Cities in East Asia are becoming more crowded, but in many of China’s urban centres population density is actually decreasing.

The World Bank estimates that by 2030, a billion people will be living in Chinese cities and that China’s urban population grew by over 130 million people from 2000-2010. So how is this declining density possible?

The answer lies, according to Pew Research Center, in the Chinese building boom. Spurred on by government incentives and relatively low costs, China added 23,700 sq km of urban land in the 10 years to 2010. By comparison, the rest of East Asia combined only added 4,800 sq. km.

The World Bank highlights the trend using satellite images and census data to calculate urban densities. A map by Pew reveals the extent to which China is bucking the regional trend, showing the percentage change in population density from 2000-2010 in urban areas with a population in excess of 100,000.

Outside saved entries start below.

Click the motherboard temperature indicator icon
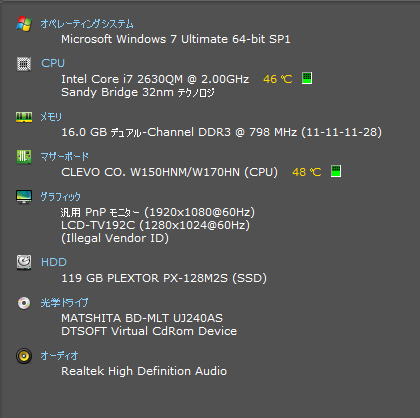Screen dimensions: 420x418 336,171
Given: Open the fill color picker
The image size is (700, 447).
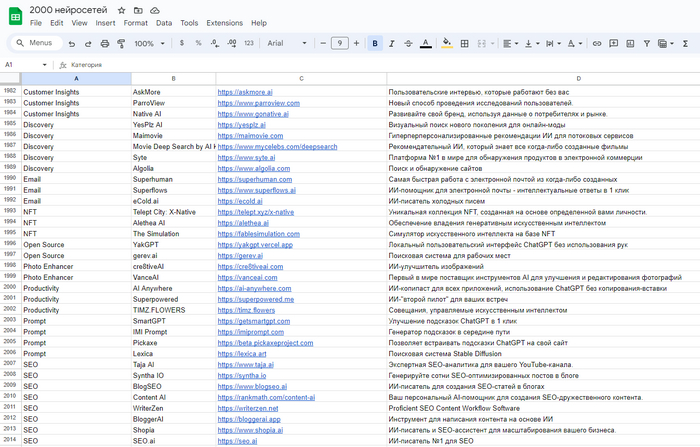Looking at the screenshot, I should (447, 44).
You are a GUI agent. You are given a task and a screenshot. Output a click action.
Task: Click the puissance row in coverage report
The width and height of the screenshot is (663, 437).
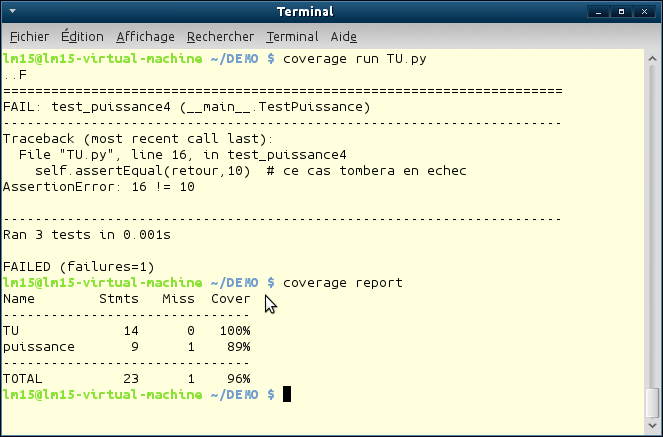point(127,347)
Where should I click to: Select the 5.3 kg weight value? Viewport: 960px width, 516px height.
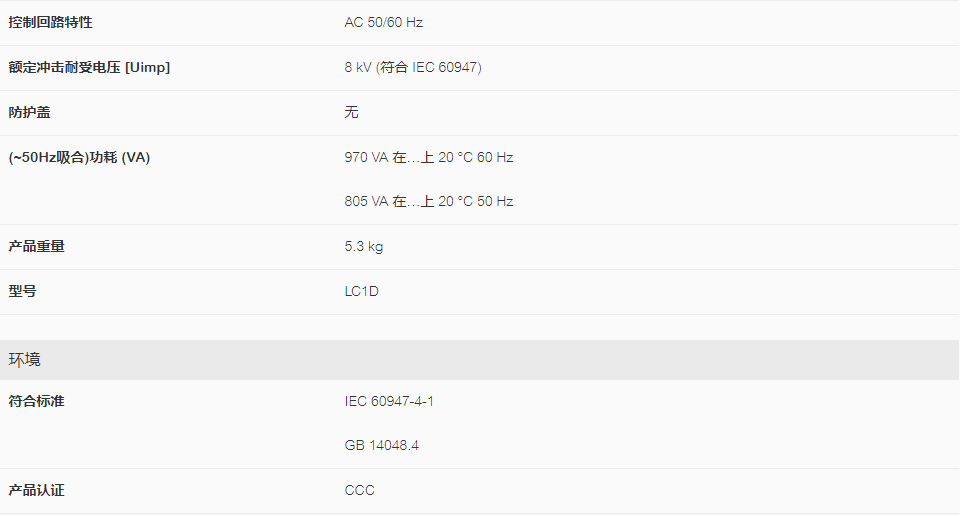click(364, 247)
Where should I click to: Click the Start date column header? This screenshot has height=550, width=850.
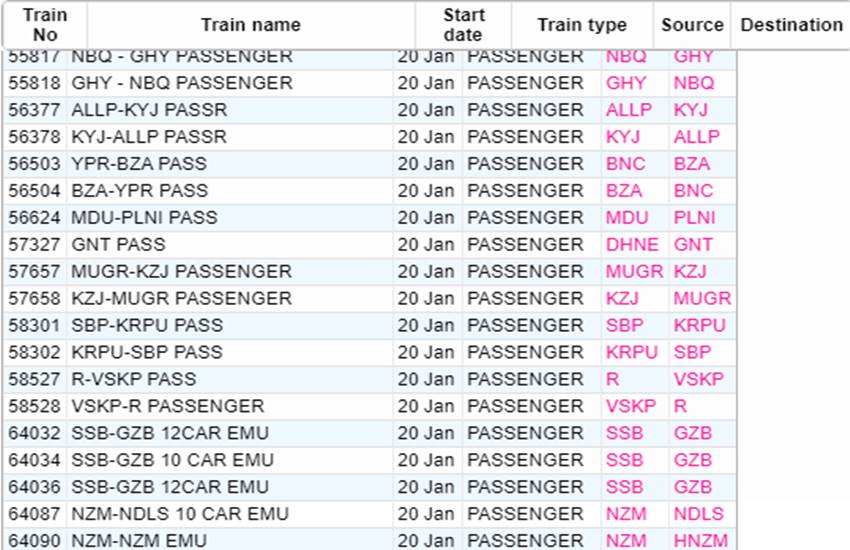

1511B53-china urban population density building growth pew map

Source: Pew Research Center

As the map shows, the decline in population density is an almost exclusively Chinese trend in East Asia, with other areas of the region experiencing significant increases.

The World Bank report also highlights that more than 50 Chinese urban areas expanded despite population decline. This is partly what is causing Chinese “ghost cities“, a phenomenon that has been widely reported in media around the world. These cities are famous for looking almost entirely deserted, but with a highly developed level of infrastructure – from empty shopping malls and skyscrapers through to unused transport links. The following graphic from The Washington Post shows the number of vacant housing districts in nine Chinese cities.

151105-Ghost cities China demographics Wonk Blog

Source: Pew Research Center

According to Forbes, it is entirely possible that if the rate of urbanisation continues these ghost cities will soon be inhabited. However, for the time being, they remain empty.

Recent changes in infrastructure investment could see this pattern change. However, a Chinese state advisor said in October that high growth of infrastructure investment is central to stable economic growth, so the expansion of urban areas in China looks set to continue.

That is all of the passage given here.